#### [Challenges]
A – Quote verbatim the passage of the excerpt on Uighur families below that runs between "Rebiya also recalled" and "of his escape.", inclusive.
B – Extend the excerpt below about Uighur families separated by Chinese authorities, picking up after its final sentence.

#### [Extract to read]
================

She has not heard from her family since October 2017 and has since stopped trying to make any contact to avoid putting them into more trouble with the Chinese authorities.
Rebiya also recalled the riots in 2009, when she said she witnessed a Muslim Uighur couple and their four-year-old child being killed during a knife attack.
"The pain and anguish of families torn apart, with no knowledge of what's happened to their loved ones stands in stark contrast to Beijing's claims that Turkic Muslims are 'happy' and 'grateful,'" said Richardson of HRW.
New life in Istanbul
Like Rebiya's husband, Tarim, the Uighur businessman, could have encountered the same fate at Urumqi's international airport, but he managed to slip out.
Tarim's hands started to fidget as he recalled to Al Jazeera those crucial minutes of his escape.
He shook his head repeatedly in disbelief.
Even after arriving in Astana for his connecting flight to Istanbul, Tarim was still fearful of being sent back to China.

================

#### [Record set]
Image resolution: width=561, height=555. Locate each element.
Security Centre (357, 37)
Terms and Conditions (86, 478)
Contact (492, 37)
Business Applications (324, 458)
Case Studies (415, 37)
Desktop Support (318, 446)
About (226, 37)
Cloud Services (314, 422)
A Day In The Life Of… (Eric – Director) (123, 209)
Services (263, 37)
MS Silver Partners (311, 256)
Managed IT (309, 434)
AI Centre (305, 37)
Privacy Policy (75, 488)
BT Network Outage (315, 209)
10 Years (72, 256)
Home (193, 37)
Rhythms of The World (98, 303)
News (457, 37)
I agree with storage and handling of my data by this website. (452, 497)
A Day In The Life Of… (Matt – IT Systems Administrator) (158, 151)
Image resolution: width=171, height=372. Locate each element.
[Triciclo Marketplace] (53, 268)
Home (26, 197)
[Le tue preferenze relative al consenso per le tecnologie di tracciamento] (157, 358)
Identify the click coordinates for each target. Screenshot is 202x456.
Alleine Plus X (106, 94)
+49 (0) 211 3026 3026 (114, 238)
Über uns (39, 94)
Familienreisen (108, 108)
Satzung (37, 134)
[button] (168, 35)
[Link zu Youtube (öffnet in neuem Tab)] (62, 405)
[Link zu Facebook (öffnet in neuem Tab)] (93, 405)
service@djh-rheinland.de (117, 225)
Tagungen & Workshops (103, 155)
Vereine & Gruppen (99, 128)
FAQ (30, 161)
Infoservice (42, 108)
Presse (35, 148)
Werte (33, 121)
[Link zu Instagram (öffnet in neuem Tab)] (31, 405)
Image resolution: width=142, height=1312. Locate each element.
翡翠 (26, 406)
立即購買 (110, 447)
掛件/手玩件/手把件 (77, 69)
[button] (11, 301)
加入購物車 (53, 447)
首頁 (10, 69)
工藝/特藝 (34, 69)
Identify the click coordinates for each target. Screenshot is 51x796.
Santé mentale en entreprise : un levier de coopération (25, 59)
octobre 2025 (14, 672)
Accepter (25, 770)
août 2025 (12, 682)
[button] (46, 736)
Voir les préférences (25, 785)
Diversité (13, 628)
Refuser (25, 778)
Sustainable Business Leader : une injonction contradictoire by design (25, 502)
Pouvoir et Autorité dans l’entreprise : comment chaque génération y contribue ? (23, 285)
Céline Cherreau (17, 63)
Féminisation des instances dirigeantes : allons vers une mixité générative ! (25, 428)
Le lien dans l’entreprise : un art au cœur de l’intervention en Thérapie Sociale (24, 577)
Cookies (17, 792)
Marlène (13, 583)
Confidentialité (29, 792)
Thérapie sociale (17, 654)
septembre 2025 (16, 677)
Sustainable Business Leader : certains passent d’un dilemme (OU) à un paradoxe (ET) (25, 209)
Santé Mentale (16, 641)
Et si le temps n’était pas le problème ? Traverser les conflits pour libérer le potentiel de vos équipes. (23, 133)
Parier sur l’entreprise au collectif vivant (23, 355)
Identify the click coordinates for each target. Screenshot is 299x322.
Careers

================

#### [Set of answers]
A –
Rebiya also recalled the riots in 2009, when she said she witnessed a Muslim Uighur couple and their four-year-old child being killed during a knife attack.
"The pain and anguish of families torn apart, with no knowledge of what's happened to their loved ones stands in stark contrast to Beijing's claims that Turkic Muslims are 'happy' and 'grateful,'" said Richardson of HRW.
New life in Istanbul
Like Rebiya's husband, Tarim, the Uighur businessman, could have encountered the same fate at Urumqi's international airport, but he managed to slip out.
Tarim's hands started to fidget as he recalled to Al Jazeera those crucial minutes of his escape.

B –
The Kazakh government has been accused of deporting Uighurs to Xinjiang, according to the US-funded Radio Free Asia and the Uyghur Human Rights Project.
For Tarim, the hours spent in Astana during his layover were a torment.
"What if the Chinese authorities suddenly call Kazakhstan and ask that he be deported," he wondered nervously.
He arrived in Istanbul on April 11, 2017, to start a new life, joining his wife and children, who had already fled to Turkey earlier.
Tarim said he still fears for his safety, and that of his family members who are left behind, that's why he hesitated for a long time before talking about his experience.
"But the world has to know what the Chinese government is doing to the Uighurs. Even the dogs have more rights than the Uighurs in China."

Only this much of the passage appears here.